**WHAT TO WORK ON:** When you reach the line containing "湖北省 Húběi (682, 290)" in the data below, begin returning lines exactly as written, and stop once the line containing "汪桥镇 Wāngqiáozhèn" has been returned.
== Segment start ==
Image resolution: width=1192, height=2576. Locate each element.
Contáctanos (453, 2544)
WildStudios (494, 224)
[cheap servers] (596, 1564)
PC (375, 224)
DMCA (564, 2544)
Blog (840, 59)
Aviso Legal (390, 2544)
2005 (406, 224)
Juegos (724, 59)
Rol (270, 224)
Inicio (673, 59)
== Segment end ==
== Segment start ==
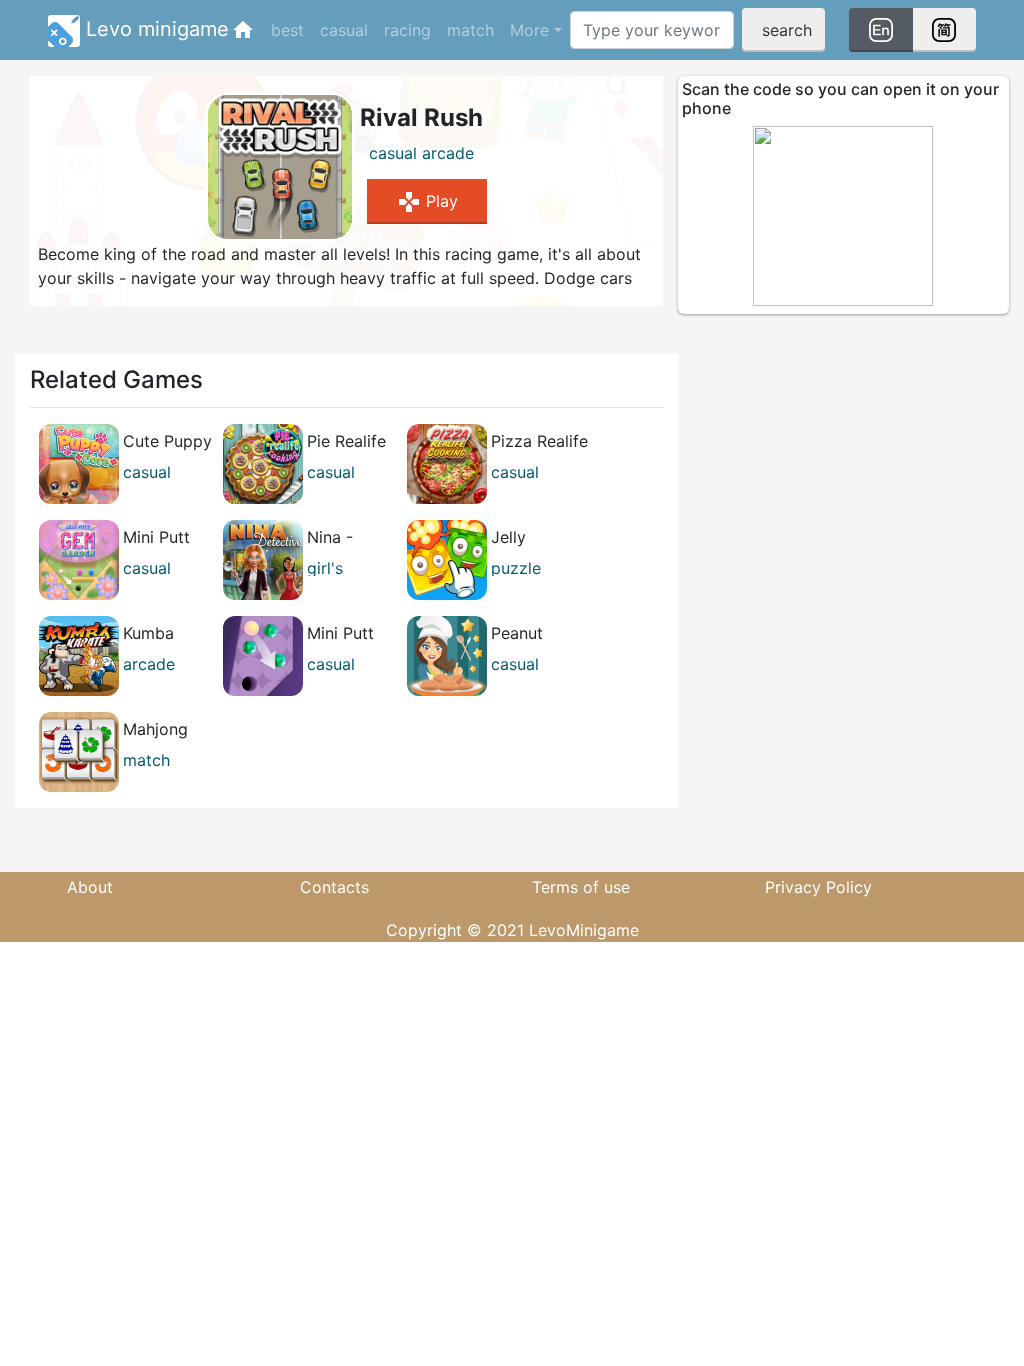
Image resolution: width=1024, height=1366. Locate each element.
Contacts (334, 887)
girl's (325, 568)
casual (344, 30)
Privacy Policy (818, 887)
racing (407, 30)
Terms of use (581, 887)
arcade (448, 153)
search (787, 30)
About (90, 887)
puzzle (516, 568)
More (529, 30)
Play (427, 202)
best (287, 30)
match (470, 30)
== Segment end ==
== Segment start ==
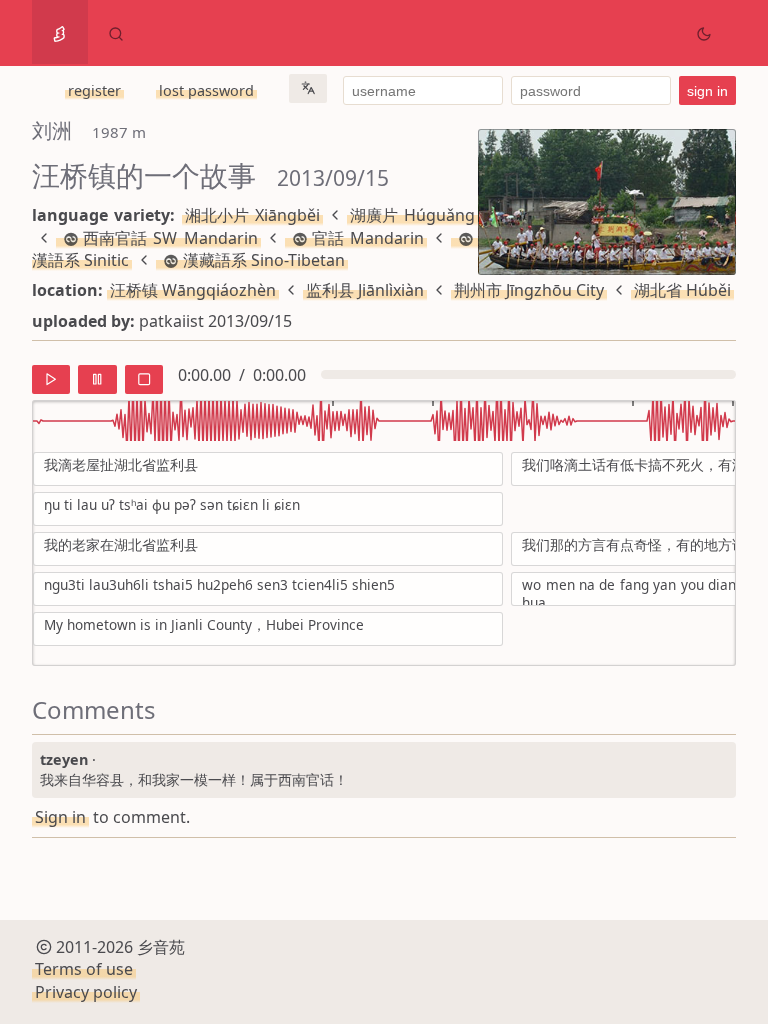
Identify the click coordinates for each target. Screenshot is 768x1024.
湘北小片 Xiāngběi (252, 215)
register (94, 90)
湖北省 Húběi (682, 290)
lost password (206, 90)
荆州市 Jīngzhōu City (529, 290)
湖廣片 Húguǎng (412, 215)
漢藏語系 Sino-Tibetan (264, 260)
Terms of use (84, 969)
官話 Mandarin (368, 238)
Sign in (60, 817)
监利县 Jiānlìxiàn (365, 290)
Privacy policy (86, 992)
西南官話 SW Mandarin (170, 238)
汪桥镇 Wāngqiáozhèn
== Segment end ==
**YOUR SOLUTION:**
湖北省 Húběi (682, 290)
lost password (206, 90)
荆州市 Jīngzhōu City (529, 290)
湖廣片 Húguǎng (412, 215)
漢藏語系 Sino-Tibetan (264, 260)
Terms of use (84, 969)
官話 Mandarin (368, 238)
Sign in (60, 817)
监利县 Jiānlìxiàn (365, 290)
Privacy policy (86, 992)
西南官話 SW Mandarin (170, 238)
汪桥镇 Wāngqiáozhèn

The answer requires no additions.